To generate a phylogenetic tree that accommodates admixture, we used the TreeMix v1.13 software83. We reduced the number of populations to improve the resolution of the analysis by clustering closely related populations, as observed in the SNAPP tree. Additionally, we removed pop08 due it had only one sampled individual, resulting in ten populations: EN1 (pop01 + pop06); EN2 (pop02); EN3 (pop03 + pop04); EN4 (pop5); ES5 (pop7); ES6 (pop09 + pop13 + pop17); ES7 (pop10 + pop11 + pop14 + pop16); ES8 (pop15 + pop19); and ES9 (pop18). The optimal number of migration edges on a population tree containing one to ten edges was estimated using the OptM84 R package.
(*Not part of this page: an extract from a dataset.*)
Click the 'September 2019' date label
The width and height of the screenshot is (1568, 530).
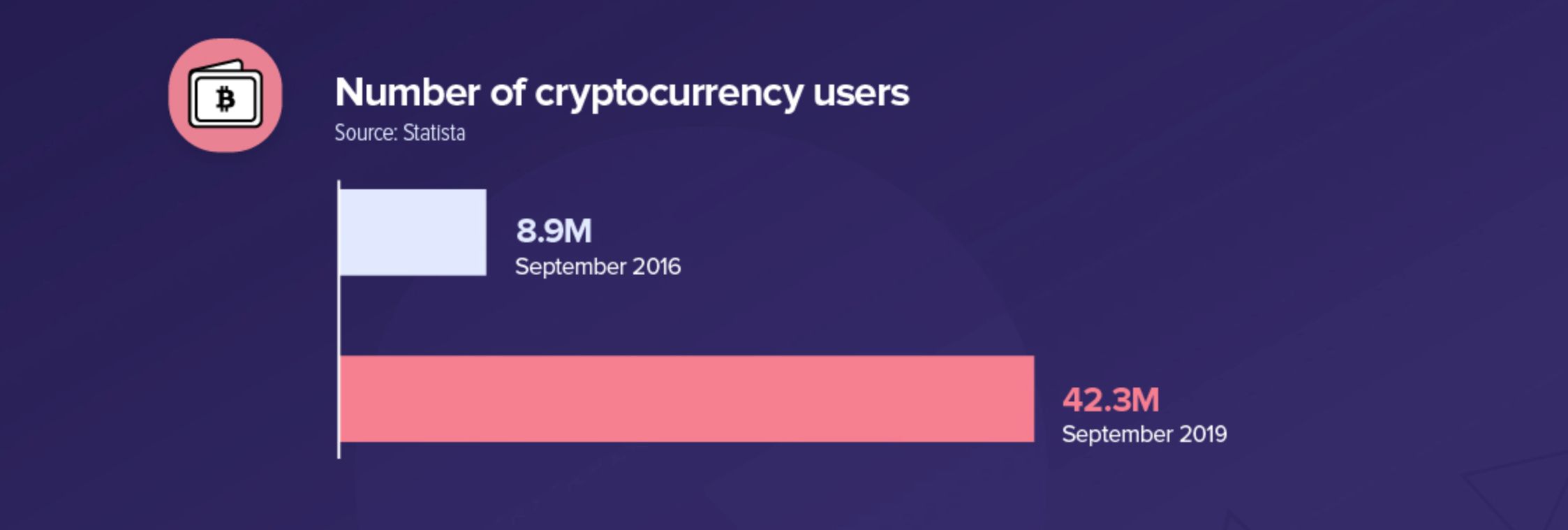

To test the potential migrants/gene flow between the populations, we performed the ABBA-BABA using Dsuite v0.385. ABBA–BABA statistic is based on the number of ancestral (A) and derived (B) alleles in a four taxa phylogeny as (((P1,P2),P3),O), where O is the outgroup and P1, P2, and P3 are the target populations. If targets did not hybridize, the number of shared alleles between P1 and P3 (BABA) or P2 and P3 (ABBA) should be equivalent. In contrast, excessive sharing indicates hybridization between the populations. In ABBA-BABA analysis, we also used the SNAPP tree as a reference and P. axillaris as an outgroup. The analysis considers incomplete lineage sorting as the null hypothesis86. The D and f4-ratio statistics were calculated using the Dtrios function in Dsuite with default parameters. For better interpretation, the results from Dtrios were further processed using the Fbranch software and associated plotting utilities for the f-branch statistic.

Demographic modeling

To explore alternative demographic models for P. altiplana populations, we estimated demographic scenarios in fastSimcoal v2.687. We tested 13 evolutionary scenarios using a hierarchical approach to identify which scenario better explains the demographic history of P. altiplana. For the division of the populations, we followed the number of groups of DAPC, Structure, and phylogenetic relationships. We started with an exploration of multiple scenarios of expansion, differentiating between the population groups: (1) divergence without gene flow; (2) divergence with gene flow; (3) constant expansion in the first group; (4) an event of expansion in the first group; (5) constant expansion in the second group; (6) an event of expansion second group; (7) constant expansion on both groups; and (8) an event of expansion in both groups. Finally, we assessed gene flow in the best-fitting model, considering (9) constant gene flow; (10) recent gene flow; (11) ancient gene flow; (12) unidirectional gene flow from the first to second group; and (13) unidirectional gene flow from second to first group (Supplementary Information 10: Fig. S6).

The site frequency spectra were estimated with easySFS software (https://github.com/isaacovercast/easySFS) using the VCF file without filtering by –min-maf, and samples were projected downward to maximize the number of loci without missing data vs. the number of retained individuals. Groups of populations followed previous results for population structure, with a projection of 108 and 14 haploid samples for each group, respectively. We used an overall substitution rate of 2.8 × 10−9 per site/generation, as reported for Petunia17. For each tested demographic model, we performed 100 independent runs using 100,000 simulations, 40 expectation–maximization cycles, and a broad search range for parameters (Supplementary Information 11: Table S5) to determine the run with the best parameter estimates and maximum likelihood. The 13 scenarios were compared using Akaike’s information criterion (AIC)88 to select the best-fitting demographic model. We ran each model with its best parameters 100 times and compared the likelihood distributions to check whether the models were significantly different or just stochastic results. We calculated the 95% confidence intervals for each estimated parameter using 100 non-parametric bootstrap SFS.